» WHAT IS EXPECTED: From the data below, retype exactly the lines starting with the one that contains "Task: Toggle the" and ending with the one that contains "Given: Click the blue verified V badge", both included.

» MATERIAL FOR THE TASK:

========================================

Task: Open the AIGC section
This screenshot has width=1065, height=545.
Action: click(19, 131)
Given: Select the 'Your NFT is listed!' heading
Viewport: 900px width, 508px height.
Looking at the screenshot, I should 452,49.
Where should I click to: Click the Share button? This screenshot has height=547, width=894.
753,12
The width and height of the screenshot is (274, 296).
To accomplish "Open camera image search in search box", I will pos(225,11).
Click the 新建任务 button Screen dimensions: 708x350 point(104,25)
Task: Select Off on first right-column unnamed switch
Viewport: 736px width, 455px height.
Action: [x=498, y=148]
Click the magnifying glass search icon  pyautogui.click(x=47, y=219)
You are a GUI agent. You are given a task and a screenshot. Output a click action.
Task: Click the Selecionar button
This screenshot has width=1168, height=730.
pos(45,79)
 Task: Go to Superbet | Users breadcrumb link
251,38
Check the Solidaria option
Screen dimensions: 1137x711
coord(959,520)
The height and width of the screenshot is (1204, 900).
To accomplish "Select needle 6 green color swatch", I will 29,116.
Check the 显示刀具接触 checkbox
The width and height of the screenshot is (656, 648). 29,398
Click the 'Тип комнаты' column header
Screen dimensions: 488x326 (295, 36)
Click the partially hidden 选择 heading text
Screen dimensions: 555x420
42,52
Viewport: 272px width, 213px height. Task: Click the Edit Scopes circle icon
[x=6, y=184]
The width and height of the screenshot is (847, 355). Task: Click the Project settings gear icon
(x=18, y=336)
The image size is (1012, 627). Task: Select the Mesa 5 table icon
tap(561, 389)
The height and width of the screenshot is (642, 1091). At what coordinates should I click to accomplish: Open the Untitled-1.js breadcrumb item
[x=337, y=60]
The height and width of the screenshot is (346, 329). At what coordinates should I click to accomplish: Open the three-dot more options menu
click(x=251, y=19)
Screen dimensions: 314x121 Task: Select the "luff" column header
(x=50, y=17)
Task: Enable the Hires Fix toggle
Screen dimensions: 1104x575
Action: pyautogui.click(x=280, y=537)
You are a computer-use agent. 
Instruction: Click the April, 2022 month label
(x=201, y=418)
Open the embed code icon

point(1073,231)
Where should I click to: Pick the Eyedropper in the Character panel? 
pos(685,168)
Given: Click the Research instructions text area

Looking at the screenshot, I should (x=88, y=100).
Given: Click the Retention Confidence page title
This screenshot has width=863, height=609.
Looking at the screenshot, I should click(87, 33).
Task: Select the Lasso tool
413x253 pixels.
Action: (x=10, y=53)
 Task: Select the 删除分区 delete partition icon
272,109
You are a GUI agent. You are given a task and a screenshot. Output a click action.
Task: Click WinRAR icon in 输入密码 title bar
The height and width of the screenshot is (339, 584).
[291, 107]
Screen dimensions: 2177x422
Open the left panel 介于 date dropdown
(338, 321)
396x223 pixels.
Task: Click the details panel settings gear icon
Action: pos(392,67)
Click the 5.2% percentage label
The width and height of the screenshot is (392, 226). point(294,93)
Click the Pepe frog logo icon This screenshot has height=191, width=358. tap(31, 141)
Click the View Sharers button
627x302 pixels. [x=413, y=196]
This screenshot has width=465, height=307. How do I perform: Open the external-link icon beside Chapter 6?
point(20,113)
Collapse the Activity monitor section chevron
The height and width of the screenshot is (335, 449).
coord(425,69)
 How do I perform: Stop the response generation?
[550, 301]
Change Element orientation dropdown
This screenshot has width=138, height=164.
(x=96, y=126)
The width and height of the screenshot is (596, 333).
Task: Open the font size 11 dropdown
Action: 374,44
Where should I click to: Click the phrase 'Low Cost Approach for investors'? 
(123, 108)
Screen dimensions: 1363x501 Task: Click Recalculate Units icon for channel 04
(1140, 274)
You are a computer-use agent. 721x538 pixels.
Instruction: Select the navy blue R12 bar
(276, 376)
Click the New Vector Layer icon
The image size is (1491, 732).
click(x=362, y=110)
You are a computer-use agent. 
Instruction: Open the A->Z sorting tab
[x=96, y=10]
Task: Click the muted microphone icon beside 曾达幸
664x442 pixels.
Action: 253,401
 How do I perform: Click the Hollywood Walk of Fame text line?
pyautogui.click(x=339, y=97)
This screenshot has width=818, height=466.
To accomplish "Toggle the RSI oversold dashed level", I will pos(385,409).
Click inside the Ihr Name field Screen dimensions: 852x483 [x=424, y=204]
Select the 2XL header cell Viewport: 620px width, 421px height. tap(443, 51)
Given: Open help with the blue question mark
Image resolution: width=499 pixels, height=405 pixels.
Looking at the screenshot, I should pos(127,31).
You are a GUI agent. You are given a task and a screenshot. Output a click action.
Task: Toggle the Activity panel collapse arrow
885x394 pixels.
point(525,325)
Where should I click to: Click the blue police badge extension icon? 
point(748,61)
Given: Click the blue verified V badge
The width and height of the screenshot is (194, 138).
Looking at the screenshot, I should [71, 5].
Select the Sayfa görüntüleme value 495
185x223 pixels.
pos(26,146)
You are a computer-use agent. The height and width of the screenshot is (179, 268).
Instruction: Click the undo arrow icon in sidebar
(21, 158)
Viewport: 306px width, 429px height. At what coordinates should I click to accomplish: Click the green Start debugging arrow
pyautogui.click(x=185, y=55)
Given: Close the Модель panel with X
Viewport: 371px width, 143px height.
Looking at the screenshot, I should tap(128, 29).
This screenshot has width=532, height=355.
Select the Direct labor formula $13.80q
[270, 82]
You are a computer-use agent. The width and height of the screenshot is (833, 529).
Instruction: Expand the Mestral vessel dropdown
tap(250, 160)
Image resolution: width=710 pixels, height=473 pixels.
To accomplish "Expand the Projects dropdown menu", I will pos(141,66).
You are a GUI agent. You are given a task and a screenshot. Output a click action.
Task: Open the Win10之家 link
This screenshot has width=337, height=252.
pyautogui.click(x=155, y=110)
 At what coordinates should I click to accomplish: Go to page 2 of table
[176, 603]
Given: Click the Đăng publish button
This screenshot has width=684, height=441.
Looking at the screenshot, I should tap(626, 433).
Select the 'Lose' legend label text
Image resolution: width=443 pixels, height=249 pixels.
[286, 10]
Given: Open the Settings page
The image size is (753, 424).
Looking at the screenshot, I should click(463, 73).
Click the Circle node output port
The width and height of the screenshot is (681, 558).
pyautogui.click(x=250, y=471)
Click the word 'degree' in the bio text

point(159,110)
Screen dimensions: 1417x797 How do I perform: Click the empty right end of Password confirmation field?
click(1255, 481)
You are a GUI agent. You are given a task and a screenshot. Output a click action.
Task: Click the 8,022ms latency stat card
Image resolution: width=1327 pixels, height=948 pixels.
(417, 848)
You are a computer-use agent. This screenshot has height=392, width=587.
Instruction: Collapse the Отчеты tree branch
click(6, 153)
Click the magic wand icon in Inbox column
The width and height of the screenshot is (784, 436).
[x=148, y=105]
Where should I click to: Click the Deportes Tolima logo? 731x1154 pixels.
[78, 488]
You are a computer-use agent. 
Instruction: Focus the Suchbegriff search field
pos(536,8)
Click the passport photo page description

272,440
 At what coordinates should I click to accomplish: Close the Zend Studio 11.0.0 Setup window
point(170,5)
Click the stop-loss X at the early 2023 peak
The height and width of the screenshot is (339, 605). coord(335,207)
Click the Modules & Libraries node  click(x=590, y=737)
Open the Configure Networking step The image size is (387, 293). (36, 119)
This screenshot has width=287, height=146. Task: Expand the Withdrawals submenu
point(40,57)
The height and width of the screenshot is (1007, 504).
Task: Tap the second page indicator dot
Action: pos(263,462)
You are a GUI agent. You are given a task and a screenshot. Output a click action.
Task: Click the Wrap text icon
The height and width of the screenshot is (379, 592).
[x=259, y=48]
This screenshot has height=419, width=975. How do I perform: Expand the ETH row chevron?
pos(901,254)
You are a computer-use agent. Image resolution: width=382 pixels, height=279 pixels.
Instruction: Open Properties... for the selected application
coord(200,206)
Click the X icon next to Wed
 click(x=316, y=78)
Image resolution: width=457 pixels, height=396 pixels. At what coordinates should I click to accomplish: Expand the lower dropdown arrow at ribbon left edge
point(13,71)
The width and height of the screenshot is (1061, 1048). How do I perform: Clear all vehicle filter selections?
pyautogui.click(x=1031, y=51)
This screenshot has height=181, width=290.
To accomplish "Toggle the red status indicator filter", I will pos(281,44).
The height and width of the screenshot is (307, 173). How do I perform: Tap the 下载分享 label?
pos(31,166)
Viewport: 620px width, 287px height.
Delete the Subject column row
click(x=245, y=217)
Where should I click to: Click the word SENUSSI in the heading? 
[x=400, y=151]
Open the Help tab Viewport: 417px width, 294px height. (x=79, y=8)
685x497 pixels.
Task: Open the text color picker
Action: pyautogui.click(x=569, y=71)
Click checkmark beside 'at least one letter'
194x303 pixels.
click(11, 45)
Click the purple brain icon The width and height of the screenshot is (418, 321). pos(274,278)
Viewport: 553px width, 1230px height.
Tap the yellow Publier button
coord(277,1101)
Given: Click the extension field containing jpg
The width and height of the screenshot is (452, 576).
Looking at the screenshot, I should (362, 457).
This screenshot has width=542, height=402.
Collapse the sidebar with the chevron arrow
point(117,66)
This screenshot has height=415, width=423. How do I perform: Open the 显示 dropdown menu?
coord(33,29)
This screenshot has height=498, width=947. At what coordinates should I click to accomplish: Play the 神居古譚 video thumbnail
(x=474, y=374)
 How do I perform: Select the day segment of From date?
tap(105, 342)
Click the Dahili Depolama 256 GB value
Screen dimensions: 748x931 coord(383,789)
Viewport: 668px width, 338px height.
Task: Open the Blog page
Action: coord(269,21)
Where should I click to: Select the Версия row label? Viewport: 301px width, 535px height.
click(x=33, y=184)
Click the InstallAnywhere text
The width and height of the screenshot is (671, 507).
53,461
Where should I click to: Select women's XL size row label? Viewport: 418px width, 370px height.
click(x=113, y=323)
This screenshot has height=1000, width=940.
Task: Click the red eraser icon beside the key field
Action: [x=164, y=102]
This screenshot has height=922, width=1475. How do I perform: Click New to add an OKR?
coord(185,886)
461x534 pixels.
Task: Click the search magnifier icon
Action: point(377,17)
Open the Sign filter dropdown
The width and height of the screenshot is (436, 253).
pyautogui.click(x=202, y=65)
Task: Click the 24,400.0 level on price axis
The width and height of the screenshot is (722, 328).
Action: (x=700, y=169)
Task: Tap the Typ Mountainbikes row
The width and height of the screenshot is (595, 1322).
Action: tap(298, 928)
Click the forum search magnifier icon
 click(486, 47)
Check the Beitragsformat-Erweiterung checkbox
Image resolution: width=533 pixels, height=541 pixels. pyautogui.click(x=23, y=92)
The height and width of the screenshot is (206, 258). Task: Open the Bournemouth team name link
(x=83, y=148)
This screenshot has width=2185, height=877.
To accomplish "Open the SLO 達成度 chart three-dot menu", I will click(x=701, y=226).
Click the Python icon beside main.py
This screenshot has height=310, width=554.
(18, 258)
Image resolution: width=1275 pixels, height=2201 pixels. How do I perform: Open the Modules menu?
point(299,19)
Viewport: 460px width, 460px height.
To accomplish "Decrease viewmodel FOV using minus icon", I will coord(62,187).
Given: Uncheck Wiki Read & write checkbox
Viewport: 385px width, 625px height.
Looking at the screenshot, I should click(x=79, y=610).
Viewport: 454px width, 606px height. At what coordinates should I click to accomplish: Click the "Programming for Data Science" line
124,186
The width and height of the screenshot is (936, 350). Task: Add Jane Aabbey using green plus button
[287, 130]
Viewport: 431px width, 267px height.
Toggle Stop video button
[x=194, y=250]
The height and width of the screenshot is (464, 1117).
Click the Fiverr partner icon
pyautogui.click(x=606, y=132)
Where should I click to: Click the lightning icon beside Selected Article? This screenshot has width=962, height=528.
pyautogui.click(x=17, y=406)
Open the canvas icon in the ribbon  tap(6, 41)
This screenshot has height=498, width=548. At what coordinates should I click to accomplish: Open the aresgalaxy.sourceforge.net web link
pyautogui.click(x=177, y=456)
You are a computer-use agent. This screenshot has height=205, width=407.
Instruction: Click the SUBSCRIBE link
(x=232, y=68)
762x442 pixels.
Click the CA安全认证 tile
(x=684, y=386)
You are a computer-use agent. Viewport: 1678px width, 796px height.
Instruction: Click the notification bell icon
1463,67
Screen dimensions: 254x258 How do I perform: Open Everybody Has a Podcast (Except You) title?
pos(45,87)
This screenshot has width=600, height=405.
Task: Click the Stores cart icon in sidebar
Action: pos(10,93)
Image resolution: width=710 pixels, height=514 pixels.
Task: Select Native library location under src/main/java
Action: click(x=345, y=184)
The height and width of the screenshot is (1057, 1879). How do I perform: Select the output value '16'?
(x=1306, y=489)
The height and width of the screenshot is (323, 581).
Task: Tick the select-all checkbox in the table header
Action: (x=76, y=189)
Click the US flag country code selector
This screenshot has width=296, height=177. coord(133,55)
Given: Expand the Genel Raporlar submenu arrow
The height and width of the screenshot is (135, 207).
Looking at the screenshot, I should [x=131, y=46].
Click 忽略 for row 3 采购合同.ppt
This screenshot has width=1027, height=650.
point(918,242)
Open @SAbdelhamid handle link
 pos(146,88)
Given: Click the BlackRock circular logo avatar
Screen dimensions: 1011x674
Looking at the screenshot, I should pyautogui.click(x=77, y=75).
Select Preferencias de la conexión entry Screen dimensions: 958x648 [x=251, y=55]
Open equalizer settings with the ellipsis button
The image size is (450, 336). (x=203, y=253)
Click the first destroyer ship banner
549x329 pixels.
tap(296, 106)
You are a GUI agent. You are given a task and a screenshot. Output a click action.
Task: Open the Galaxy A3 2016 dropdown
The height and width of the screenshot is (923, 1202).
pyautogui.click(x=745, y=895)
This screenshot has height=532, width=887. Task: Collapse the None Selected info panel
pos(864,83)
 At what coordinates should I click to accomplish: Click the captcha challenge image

========================================

» RESULT BELOW:
Task: Toggle the Activity panel collapse arrow
885x394 pixels.
point(525,325)
Where should I click to: Click the blue police badge extension icon? 
point(748,61)
Given: Click the blue verified V badge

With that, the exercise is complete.